** Document text **
((

TDM will be useful if the following criteria are met:

Ø  The drug in question has a narrow therapeutic range,
Ø  A direct relationship exists between the drug or drug metabolite levels in plasma and     the pharmacological or toxic effects,
Ø  The therapeutic effect can not be readily assessed by the clinical observation,
Ø  Large individual variability in steady state plasma concentration exits at any given dose
Ø  Appropriate analytic techniques are available to determine the drug and metabolite levels.

TDM is unnecessary when

Ø  Clinical outcome is unrelated either to dose or to plasma concentration
Ø  Dosage need not be individualized
Ø  The pharmacological effects can be clinically quantified
Ø  When concentration effect relationship remains unestablished,
Ø  Drugs with wide therapeutic range such as beta blockers and calcium channel blockers.

Situation in which drug monitoring may not be useful

Ø  Drugs that can be given in extremely high doses before toxicity is apparent are not candidates for monitoring. Example: Penicillin.

))

** Exercise tasks **
- A) Summarize the TDM text above in two sentences.
- B) Answer these questions from the TDM text above:
(i) Which drug classes does the text name as having a wide therapeutic range?
(ii) Which drug is given as an example of one that can be given in extremely high doses before toxicity is apparent?
(iii) Under the criteria for usefulness, what must be available to determine drug and metabolite levels?
- C) Pick up the TDM text after its last sentence and keep writing it.

** Information shown **
((

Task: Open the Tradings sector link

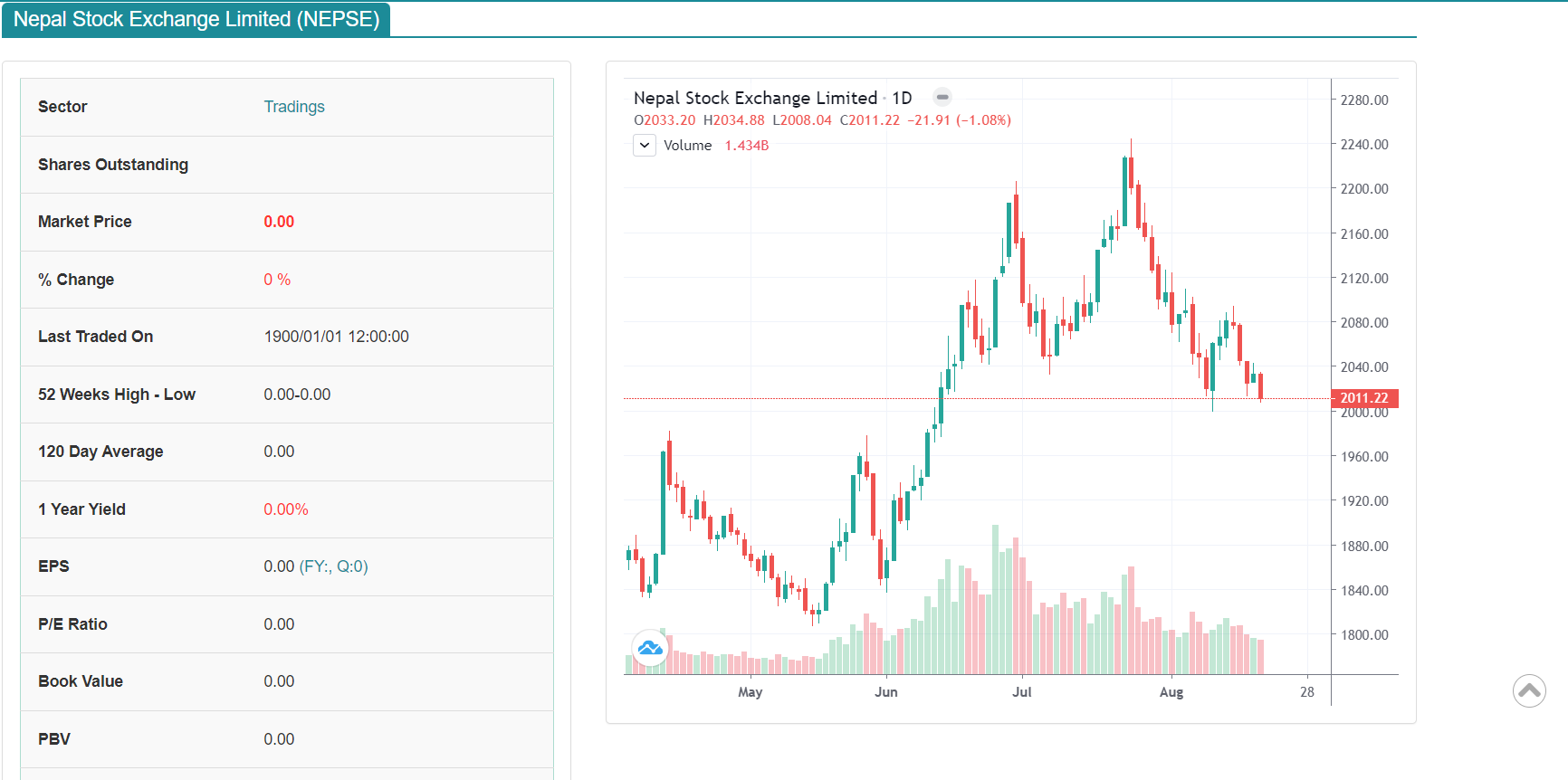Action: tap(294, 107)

))
((

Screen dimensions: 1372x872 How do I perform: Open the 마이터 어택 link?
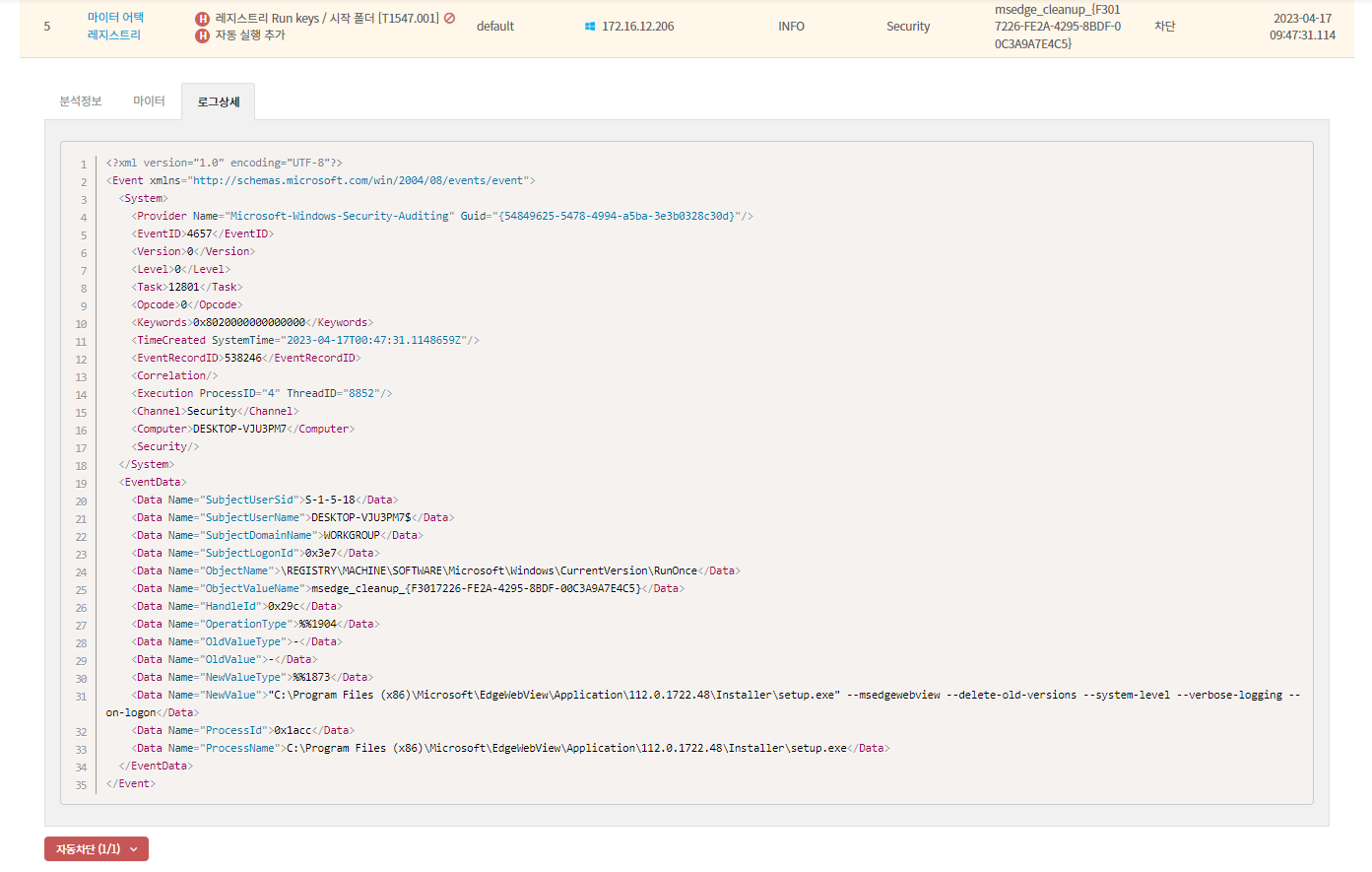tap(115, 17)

))

** Answers for this exercise **
- A) TDM is useful when a drug has a narrow therapeutic range, its plasma or metabolite levels relate directly to its pharmacological or toxic effects, its therapeutic effect cannot be readily assessed clinically, steady state plasma concentrations vary widely between individuals at a given dose, and appropriate analytic techniques are available. It is unnecessary when clinical outcome is unrelated to dose or plasma concentration, dosage need not be individualized, effects can be clinically quantified, the concentration-effect relationship is unestablished, or the drug has a wide therapeutic range, and drugs such as penicillin that can be given in extremely high doses before toxicity appears are not candidates for monitoring.

- B)
(i) Beta blockers and calcium channel blockers.
(ii) Penicillin.
(iii) Appropriate analytic techniques.

- C)
Ø  If there are better means of assessing drug effects, drug level monitoring may not be appropriate. Example: Warfarin is monitored by measuring INR, not by serum levels.
Ø  Drug level monitoring to assess compliance is unreliable, since poor compliance cannot be distinguished from rapid metabolism without direct inpatient scrutiny of drug administration.
Ø  Drug toxicity is a clinical diagnosis. Drug concentrations within the usual therapeutic range do not rule out drug toxicity in a given patient. Example: Digoxin, where other physiologic variables (eg, hypokalemia) affect drug toxicity.
Ø  In summary, therapeutic drug monitoring may be useful to guide dosage adjustment of certain drugs in certain patients. Patient compliance is essential if drug monitoring data are to be correctly interpreted.

Points to be considered

DOSAGE REGIMEN:

It is one of the factors to be considered while interpreting TDM data. It is important to know the duration of drug therapy, dosage and when the last dosage was taken.


ACTIVE METABOLITE:

Many drugs are biotransformed into compounds that are pharmacologically active.
When evaluating the therapeutic effect of such drugs, the relative contributions of all active substances present in the serum must be integrated e.g. imipramine is biotransformed to the active metabolite – desipramine.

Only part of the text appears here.